[Entries for finding described items]
####

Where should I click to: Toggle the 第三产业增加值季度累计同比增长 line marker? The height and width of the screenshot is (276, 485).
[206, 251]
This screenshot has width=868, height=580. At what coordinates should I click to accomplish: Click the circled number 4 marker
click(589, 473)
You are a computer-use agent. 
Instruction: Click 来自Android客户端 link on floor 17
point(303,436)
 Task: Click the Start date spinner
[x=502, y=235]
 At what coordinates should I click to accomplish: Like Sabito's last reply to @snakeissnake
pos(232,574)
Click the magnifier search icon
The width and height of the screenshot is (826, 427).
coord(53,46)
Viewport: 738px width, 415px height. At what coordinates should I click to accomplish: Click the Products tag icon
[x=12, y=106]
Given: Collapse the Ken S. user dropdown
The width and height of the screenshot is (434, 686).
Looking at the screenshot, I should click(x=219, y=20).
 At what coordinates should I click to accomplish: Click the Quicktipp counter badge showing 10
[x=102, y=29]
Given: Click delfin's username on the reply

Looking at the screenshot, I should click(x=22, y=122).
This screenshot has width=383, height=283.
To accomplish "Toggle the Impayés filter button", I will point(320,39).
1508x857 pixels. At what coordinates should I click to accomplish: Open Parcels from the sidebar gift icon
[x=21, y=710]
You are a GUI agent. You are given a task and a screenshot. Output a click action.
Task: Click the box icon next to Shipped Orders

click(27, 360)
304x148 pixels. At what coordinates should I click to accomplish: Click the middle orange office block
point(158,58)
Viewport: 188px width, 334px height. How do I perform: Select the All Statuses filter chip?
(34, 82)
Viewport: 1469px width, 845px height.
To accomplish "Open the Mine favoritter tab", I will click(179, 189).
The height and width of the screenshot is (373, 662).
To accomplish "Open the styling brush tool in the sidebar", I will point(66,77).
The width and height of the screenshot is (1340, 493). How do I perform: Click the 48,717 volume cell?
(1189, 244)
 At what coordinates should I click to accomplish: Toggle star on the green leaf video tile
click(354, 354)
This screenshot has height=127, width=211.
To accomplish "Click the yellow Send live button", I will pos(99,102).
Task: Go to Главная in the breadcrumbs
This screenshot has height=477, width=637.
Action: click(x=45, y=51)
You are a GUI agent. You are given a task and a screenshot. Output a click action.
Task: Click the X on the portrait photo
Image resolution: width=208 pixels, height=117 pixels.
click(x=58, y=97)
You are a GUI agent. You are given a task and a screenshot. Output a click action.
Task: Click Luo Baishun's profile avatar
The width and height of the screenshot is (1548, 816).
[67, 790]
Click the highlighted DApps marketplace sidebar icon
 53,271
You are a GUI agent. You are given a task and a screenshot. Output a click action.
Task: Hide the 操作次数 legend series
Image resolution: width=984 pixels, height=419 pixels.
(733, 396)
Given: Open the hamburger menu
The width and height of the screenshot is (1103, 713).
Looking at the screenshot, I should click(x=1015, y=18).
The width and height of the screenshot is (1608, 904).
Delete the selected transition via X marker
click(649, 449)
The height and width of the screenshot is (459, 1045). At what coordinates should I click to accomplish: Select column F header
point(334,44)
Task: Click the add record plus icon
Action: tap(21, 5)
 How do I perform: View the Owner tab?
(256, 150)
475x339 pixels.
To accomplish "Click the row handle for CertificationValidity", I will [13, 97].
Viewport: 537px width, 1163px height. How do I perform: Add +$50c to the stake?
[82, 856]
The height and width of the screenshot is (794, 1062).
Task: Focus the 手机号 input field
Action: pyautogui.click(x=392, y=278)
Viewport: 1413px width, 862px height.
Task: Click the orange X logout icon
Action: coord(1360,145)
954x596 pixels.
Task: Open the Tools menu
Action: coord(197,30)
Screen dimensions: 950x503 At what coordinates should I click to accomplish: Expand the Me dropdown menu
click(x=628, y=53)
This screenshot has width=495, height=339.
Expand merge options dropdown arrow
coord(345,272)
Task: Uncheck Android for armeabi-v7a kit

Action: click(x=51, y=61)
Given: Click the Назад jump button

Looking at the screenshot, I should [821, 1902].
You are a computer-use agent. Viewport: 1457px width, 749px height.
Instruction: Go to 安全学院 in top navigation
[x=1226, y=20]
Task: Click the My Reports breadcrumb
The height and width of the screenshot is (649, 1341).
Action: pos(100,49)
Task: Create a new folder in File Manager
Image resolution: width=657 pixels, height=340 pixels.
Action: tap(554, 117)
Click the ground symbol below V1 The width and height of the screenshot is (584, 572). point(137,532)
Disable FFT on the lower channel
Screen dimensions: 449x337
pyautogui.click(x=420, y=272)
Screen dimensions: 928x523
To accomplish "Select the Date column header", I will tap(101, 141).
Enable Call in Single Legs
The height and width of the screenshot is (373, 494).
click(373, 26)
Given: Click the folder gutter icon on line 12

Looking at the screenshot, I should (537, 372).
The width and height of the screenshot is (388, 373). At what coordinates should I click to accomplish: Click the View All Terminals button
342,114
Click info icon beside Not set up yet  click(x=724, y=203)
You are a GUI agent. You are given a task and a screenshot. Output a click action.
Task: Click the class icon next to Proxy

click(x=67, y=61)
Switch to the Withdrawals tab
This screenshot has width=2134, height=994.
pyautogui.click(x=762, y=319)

####

Print all of the entries above again, word for word and without any changes.

Where should I click to: Toggle the 第三产业增加值季度累计同比增长 line marker? The height and width of the screenshot is (276, 485).
[206, 251]
This screenshot has width=868, height=580. At what coordinates should I click to accomplish: Click the circled number 4 marker
click(589, 473)
You are a computer-use agent. 
Instruction: Click 来自Android客户端 link on floor 17
point(303,436)
 Task: Click the Start date spinner
[x=502, y=235]
 At what coordinates should I click to accomplish: Like Sabito's last reply to @snakeissnake
pos(232,574)
Click the magnifier search icon
The width and height of the screenshot is (826, 427).
coord(53,46)
Viewport: 738px width, 415px height. At what coordinates should I click to accomplish: Click the Products tag icon
[x=12, y=106]
Given: Collapse the Ken S. user dropdown
The width and height of the screenshot is (434, 686).
Looking at the screenshot, I should click(x=219, y=20).
 At what coordinates should I click to accomplish: Click the Quicktipp counter badge showing 10
[x=102, y=29]
Given: Click delfin's username on the reply

Looking at the screenshot, I should click(x=22, y=122).
This screenshot has width=383, height=283.
To accomplish "Toggle the Impayés filter button", I will point(320,39).
1508x857 pixels. At what coordinates should I click to accomplish: Open Parcels from the sidebar gift icon
[x=21, y=710]
You are a GUI agent. You are given a task and a screenshot. Output a click action.
Task: Click the box icon next to Shipped Orders

click(27, 360)
304x148 pixels. At what coordinates should I click to accomplish: Click the middle orange office block
point(158,58)
Viewport: 188px width, 334px height. How do I perform: Select the All Statuses filter chip?
(34, 82)
Viewport: 1469px width, 845px height.
To accomplish "Open the Mine favoritter tab", I will click(179, 189).
The height and width of the screenshot is (373, 662).
To accomplish "Open the styling brush tool in the sidebar", I will point(66,77).
The width and height of the screenshot is (1340, 493). How do I perform: Click the 48,717 volume cell?
(1189, 244)
 At what coordinates should I click to accomplish: Toggle star on the green leaf video tile
click(354, 354)
This screenshot has height=127, width=211.
To accomplish "Click the yellow Send live button", I will pos(99,102).
Task: Go to Главная in the breadcrumbs
This screenshot has height=477, width=637.
Action: click(x=45, y=51)
You are a GUI agent. You are given a task and a screenshot. Output a click action.
Task: Click the X on the portrait photo
Image resolution: width=208 pixels, height=117 pixels.
click(x=58, y=97)
You are a GUI agent. You are given a task and a screenshot. Output a click action.
Task: Click Luo Baishun's profile avatar
The width and height of the screenshot is (1548, 816).
[67, 790]
Click the highlighted DApps marketplace sidebar icon
 53,271
You are a GUI agent. You are given a task and a screenshot. Output a click action.
Task: Hide the 操作次数 legend series
Image resolution: width=984 pixels, height=419 pixels.
(733, 396)
Given: Open the hamburger menu
The width and height of the screenshot is (1103, 713).
Looking at the screenshot, I should click(x=1015, y=18).
The width and height of the screenshot is (1608, 904).
Delete the selected transition via X marker
click(649, 449)
The height and width of the screenshot is (459, 1045). At what coordinates should I click to accomplish: Select column F header
point(334,44)
Task: Click the add record plus icon
Action: tap(21, 5)
 How do I perform: View the Owner tab?
(256, 150)
475x339 pixels.
To accomplish "Click the row handle for CertificationValidity", I will [13, 97].
Viewport: 537px width, 1163px height. How do I perform: Add +$50c to the stake?
[82, 856]
The height and width of the screenshot is (794, 1062).
Task: Focus the 手机号 input field
Action: pyautogui.click(x=392, y=278)
Viewport: 1413px width, 862px height.
Task: Click the orange X logout icon
Action: coord(1360,145)
954x596 pixels.
Task: Open the Tools menu
Action: coord(197,30)
Screen dimensions: 950x503 At what coordinates should I click to accomplish: Expand the Me dropdown menu
click(x=628, y=53)
This screenshot has width=495, height=339.
Expand merge options dropdown arrow
coord(345,272)
Task: Uncheck Android for armeabi-v7a kit

Action: click(x=51, y=61)
Given: Click the Назад jump button

Looking at the screenshot, I should [821, 1902].
You are a computer-use agent. Viewport: 1457px width, 749px height.
Instruction: Go to 安全学院 in top navigation
[x=1226, y=20]
Task: Click the My Reports breadcrumb
The height and width of the screenshot is (649, 1341).
Action: pos(100,49)
Task: Create a new folder in File Manager
Image resolution: width=657 pixels, height=340 pixels.
Action: tap(554, 117)
Click the ground symbol below V1 The width and height of the screenshot is (584, 572). point(137,532)
Disable FFT on the lower channel
Screen dimensions: 449x337
pyautogui.click(x=420, y=272)
Screen dimensions: 928x523
To accomplish "Select the Date column header", I will tap(101, 141).
Enable Call in Single Legs
The height and width of the screenshot is (373, 494).
click(373, 26)
Given: Click the folder gutter icon on line 12

Looking at the screenshot, I should (537, 372).
The width and height of the screenshot is (388, 373). At what coordinates should I click to accomplish: Click the View All Terminals button
342,114
Click info icon beside Not set up yet  click(x=724, y=203)
You are a GUI agent. You are given a task and a screenshot. Output a click action.
Task: Click the class icon next to Proxy

click(x=67, y=61)
Switch to the Withdrawals tab
This screenshot has width=2134, height=994.
pyautogui.click(x=762, y=319)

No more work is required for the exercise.